#### [Exercise text]
———

Nation & World: Virus numbers drop, but race against new strains heats up

photo by: Associated Press

In this Jan. 23, 2021, file photo, registered Nurse Shyun Lin, left, gives Roberto Fisher, 72, the first dose of the COVID-19 vaccine at a pop-up vaccination site in the William Reid Apartments in the Brooklyn borough of New York. (AP Photo/Mary Altaffer, Pool, File)

Coronavirus deaths and cases per day in the U.S. dropped markedly over the past couple of weeks but are still running at alarmingly high levels, and the effort to snuff out COVID-19 is becoming an ever more urgent race between the vaccine and the mutating virus.

The government’s top infectious-disease expert, Dr. Anthony Fauci, said the improvement in numbers around the country appears to reflect a “natural peaking and then plateauing” after a holiday surge, rather than the arrival of the vaccine in mid-December.

The U.S. is recording just under 3,100 deaths a day on average, down from more than 3,350 less than two weeks ago. New cases are averaging about 170,000 a day after peaking at almost 250,000 on Jan. 11. The number of hospitalized COVID-19 patients has fallen to about 110,000 from a high of 132,000 on Jan. 7.

States that have been hot spots in recent weeks such as California and Arizona have shown similar improvements during the same period.

On Monday, California lifted regional stay-at-home orders in favor of county-by-county restrictions and ended a 10 p.m. curfew. The shift will allow restaurants and churches to resume outdoor operations and hair and nail salons to reopen in many places, though local officials could maintain stricter rules.

———

#### [Dataset content]
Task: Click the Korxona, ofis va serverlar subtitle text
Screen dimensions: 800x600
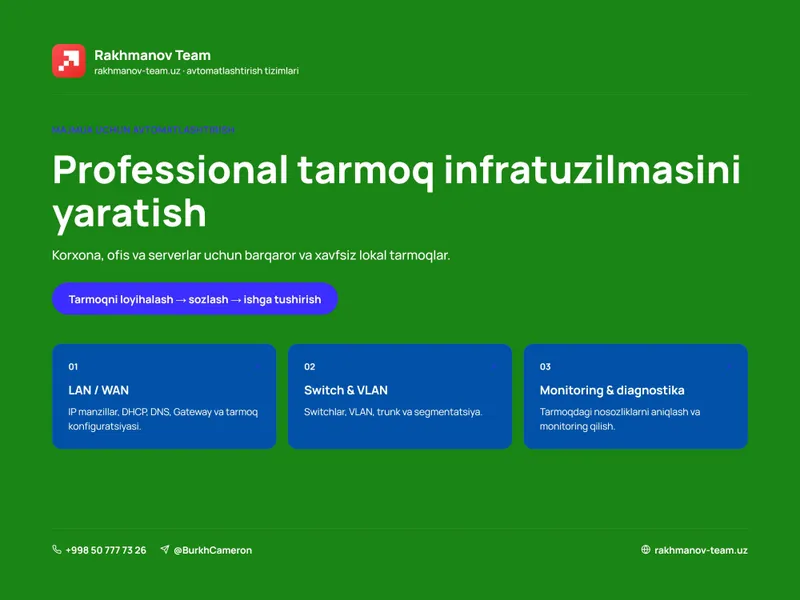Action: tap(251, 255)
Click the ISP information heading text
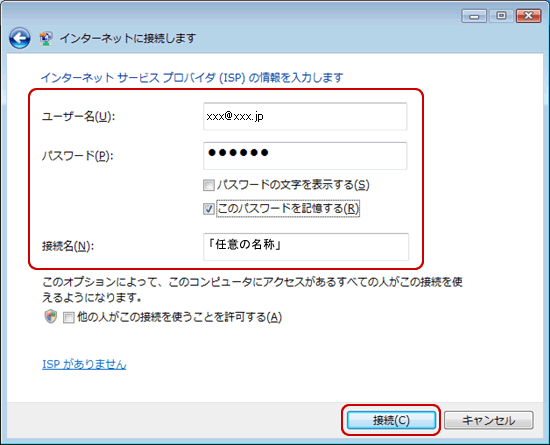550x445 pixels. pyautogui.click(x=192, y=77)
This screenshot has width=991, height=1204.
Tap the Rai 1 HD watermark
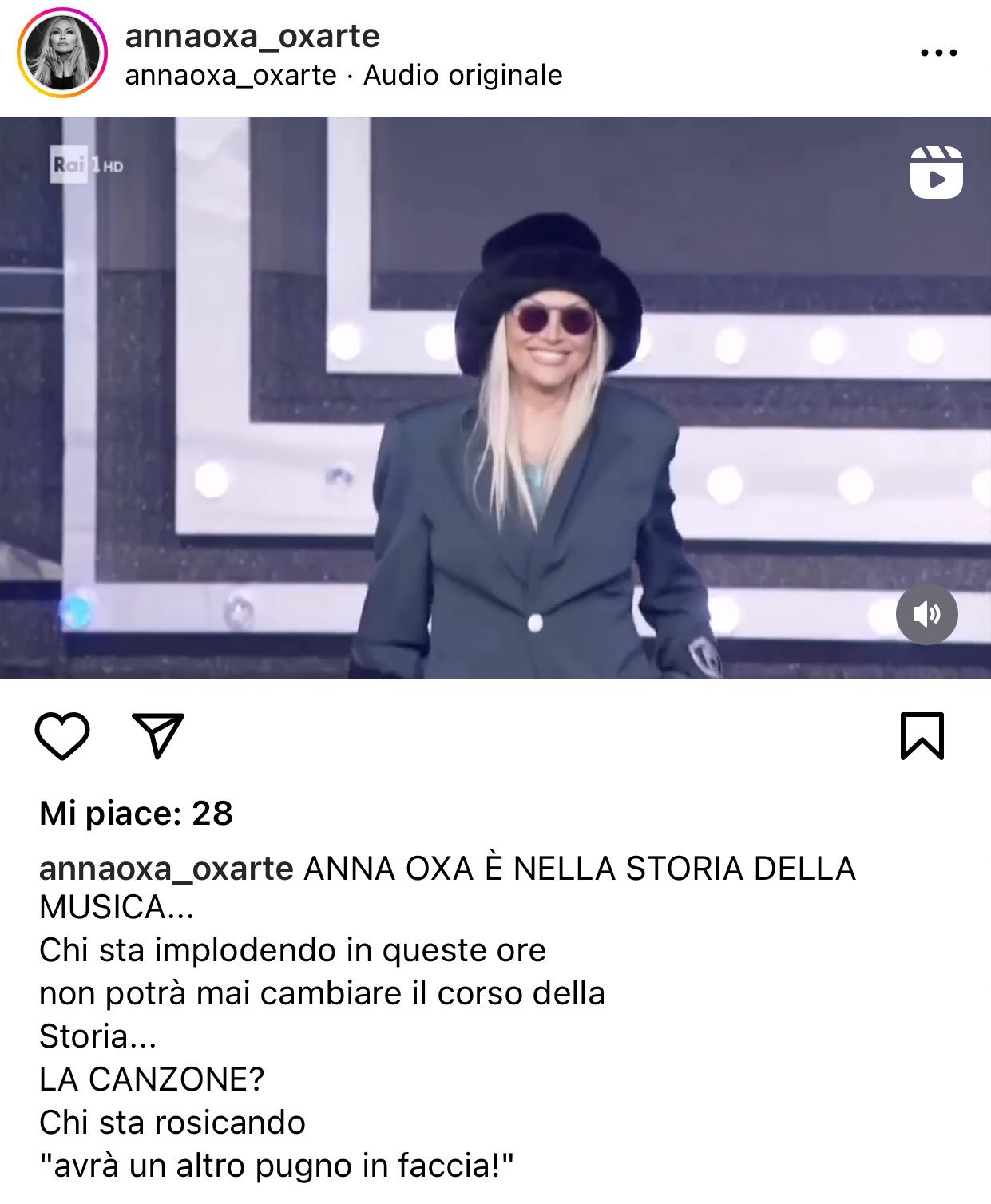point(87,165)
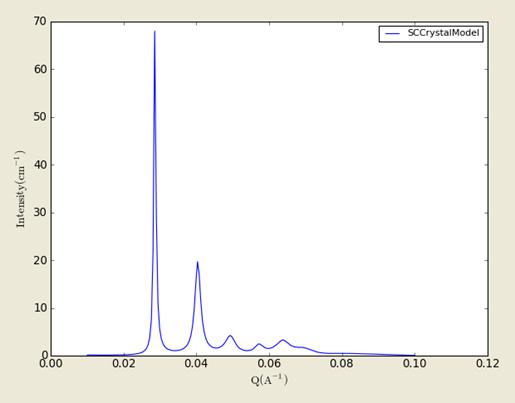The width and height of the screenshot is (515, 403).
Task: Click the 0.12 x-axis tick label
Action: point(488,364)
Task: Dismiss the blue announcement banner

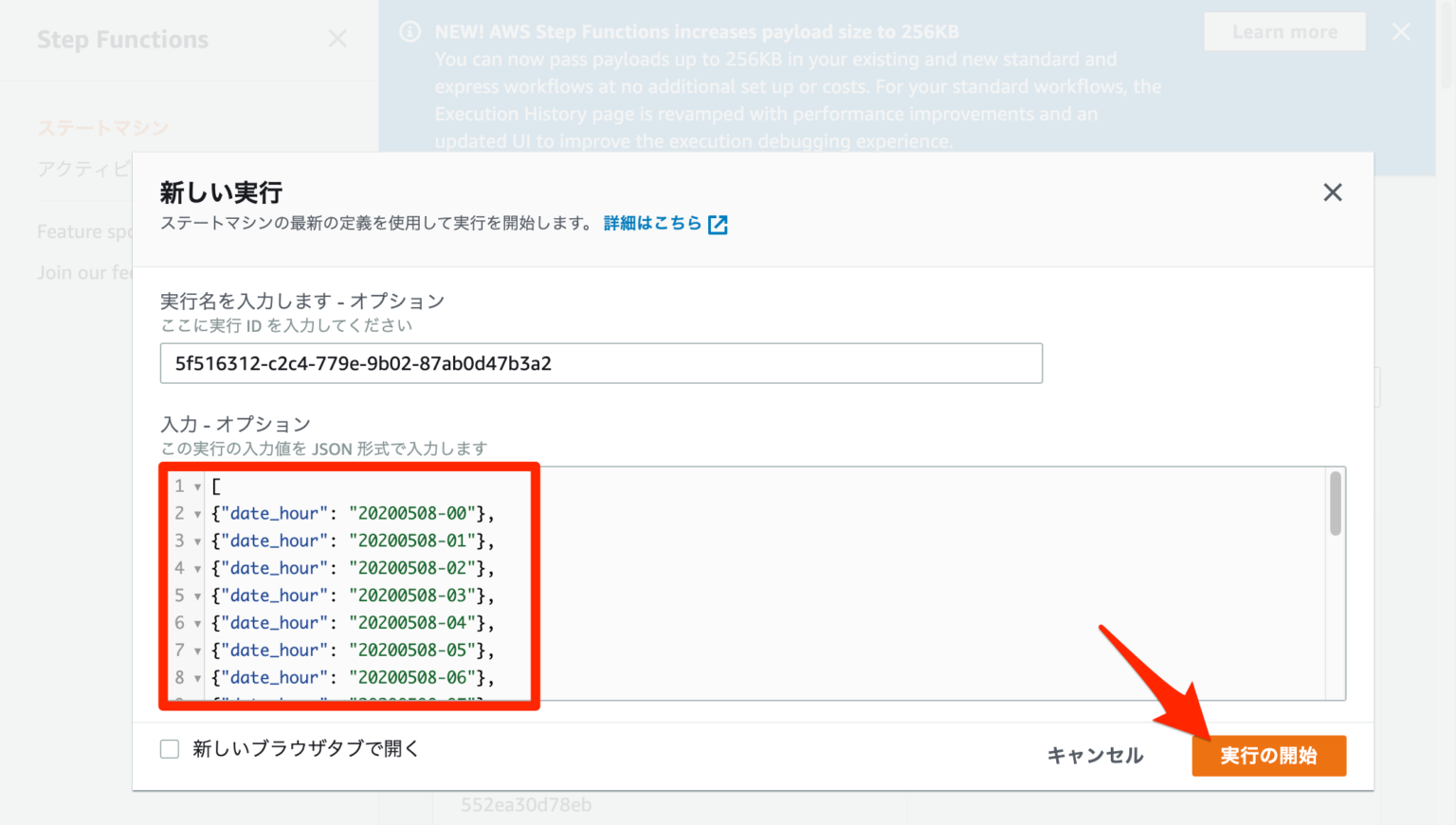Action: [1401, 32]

———

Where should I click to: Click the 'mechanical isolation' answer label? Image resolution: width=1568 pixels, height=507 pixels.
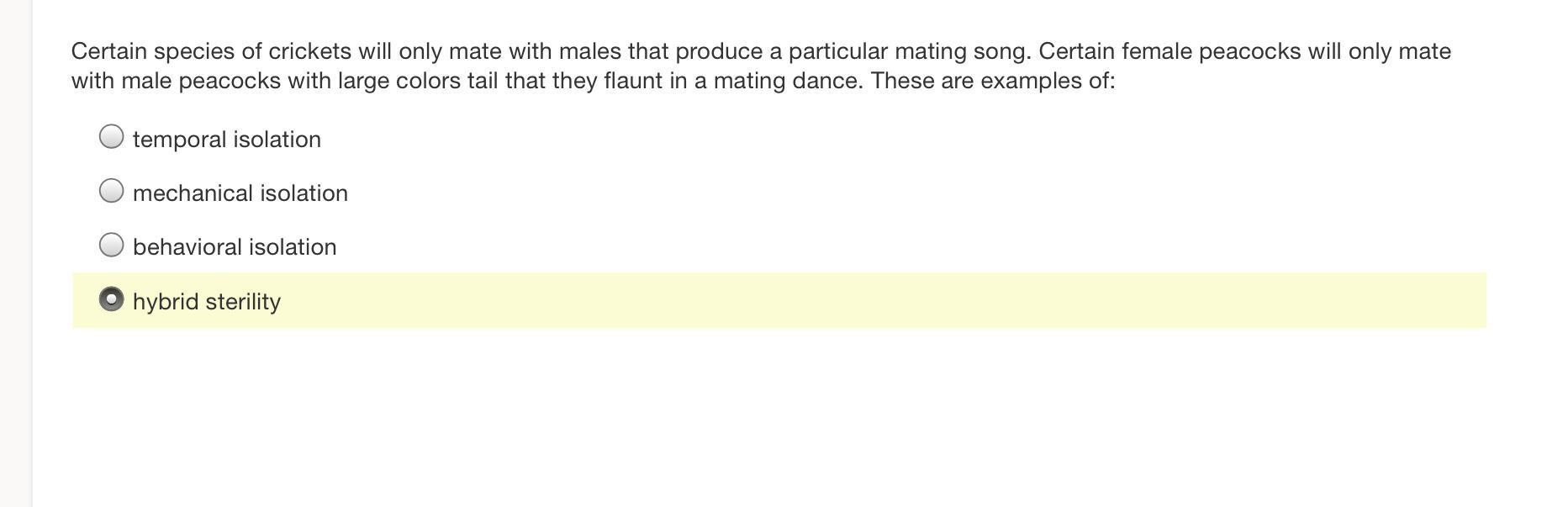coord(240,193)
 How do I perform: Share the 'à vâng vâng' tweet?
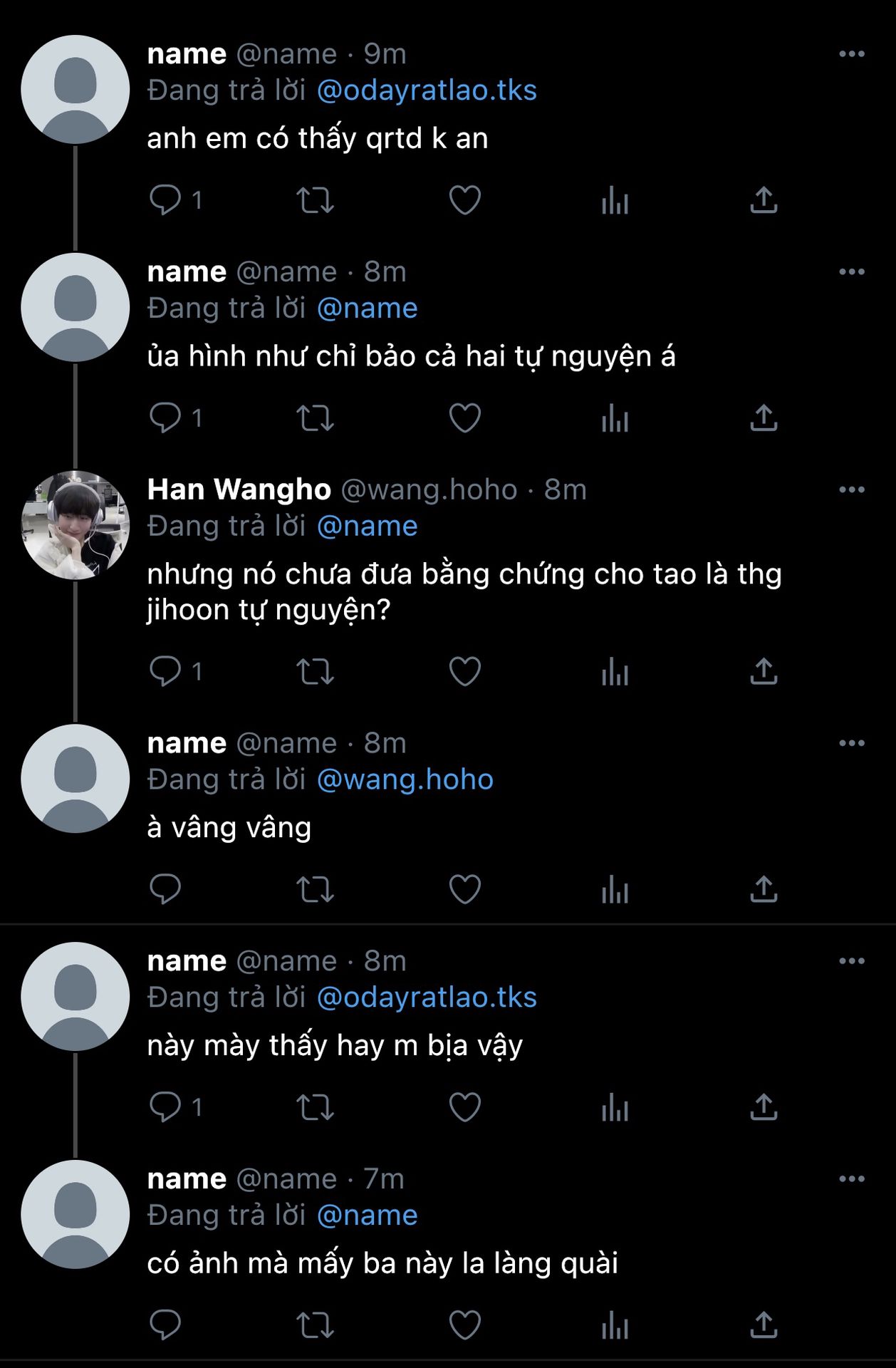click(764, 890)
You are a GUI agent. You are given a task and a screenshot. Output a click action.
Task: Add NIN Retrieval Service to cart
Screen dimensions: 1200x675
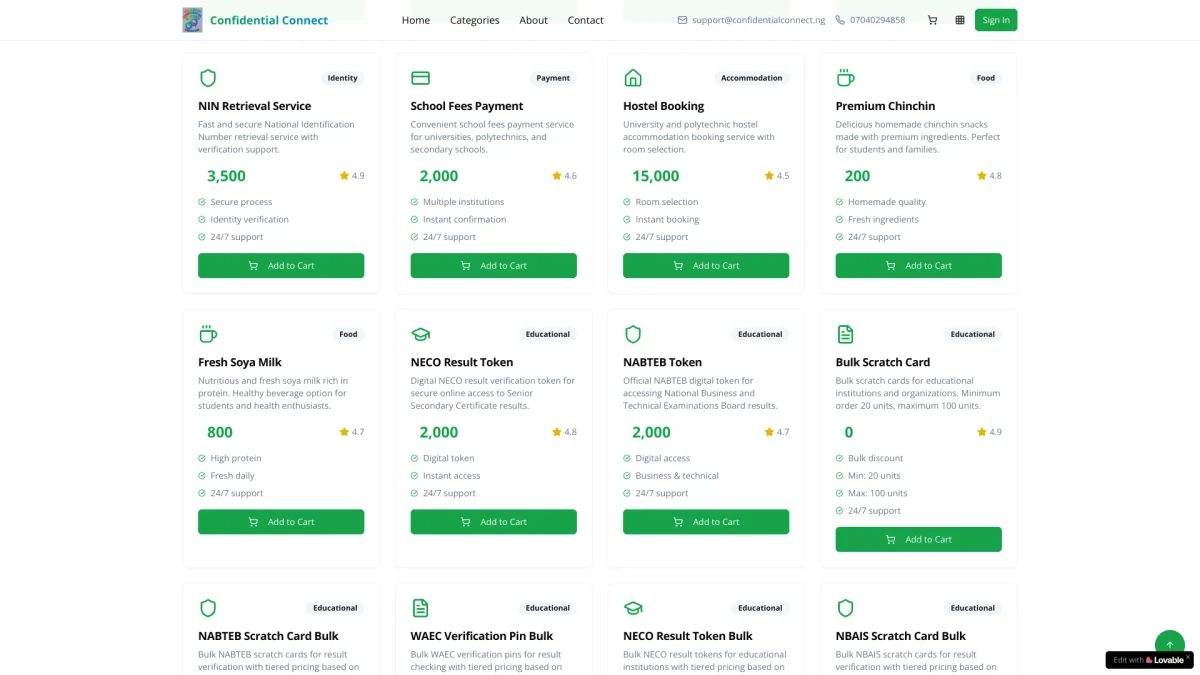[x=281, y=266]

———

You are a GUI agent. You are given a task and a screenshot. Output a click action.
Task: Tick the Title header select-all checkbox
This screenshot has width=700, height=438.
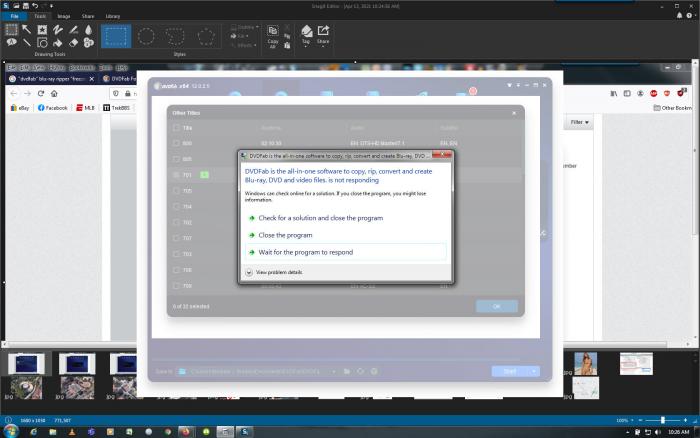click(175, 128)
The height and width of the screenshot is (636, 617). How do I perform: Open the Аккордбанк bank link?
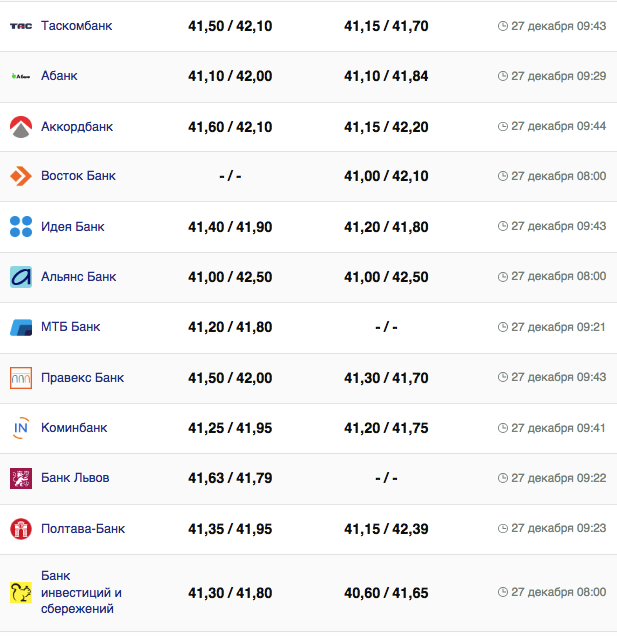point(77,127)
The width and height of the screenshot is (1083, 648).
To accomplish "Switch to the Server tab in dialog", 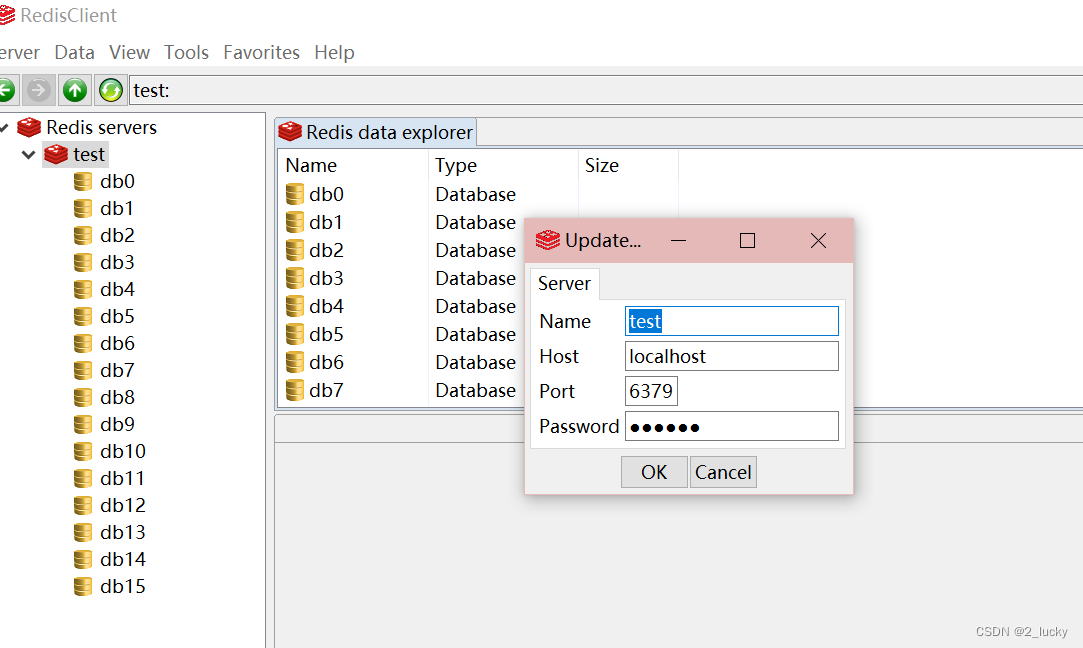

———

#### [Explore the material]
1. In the article on U.S. virus numbers, what was the peak in new daily cases on Jan. 11?
2. From the article on U.S. virus numbers, write out the passage that begins with the words "On Monday, California" and stops after "maintain stricter rules.".

#### [Answer set]
1. Almost 250,000 new cases a day.

2.
On Monday, California lifted regional stay-at-home orders in favor of county-by-county restrictions and ended a 10 p.m. curfew. The shift will allow restaurants and churches to resume outdoor operations and hair and nail salons to reopen in many places, though local officials could maintain stricter rules.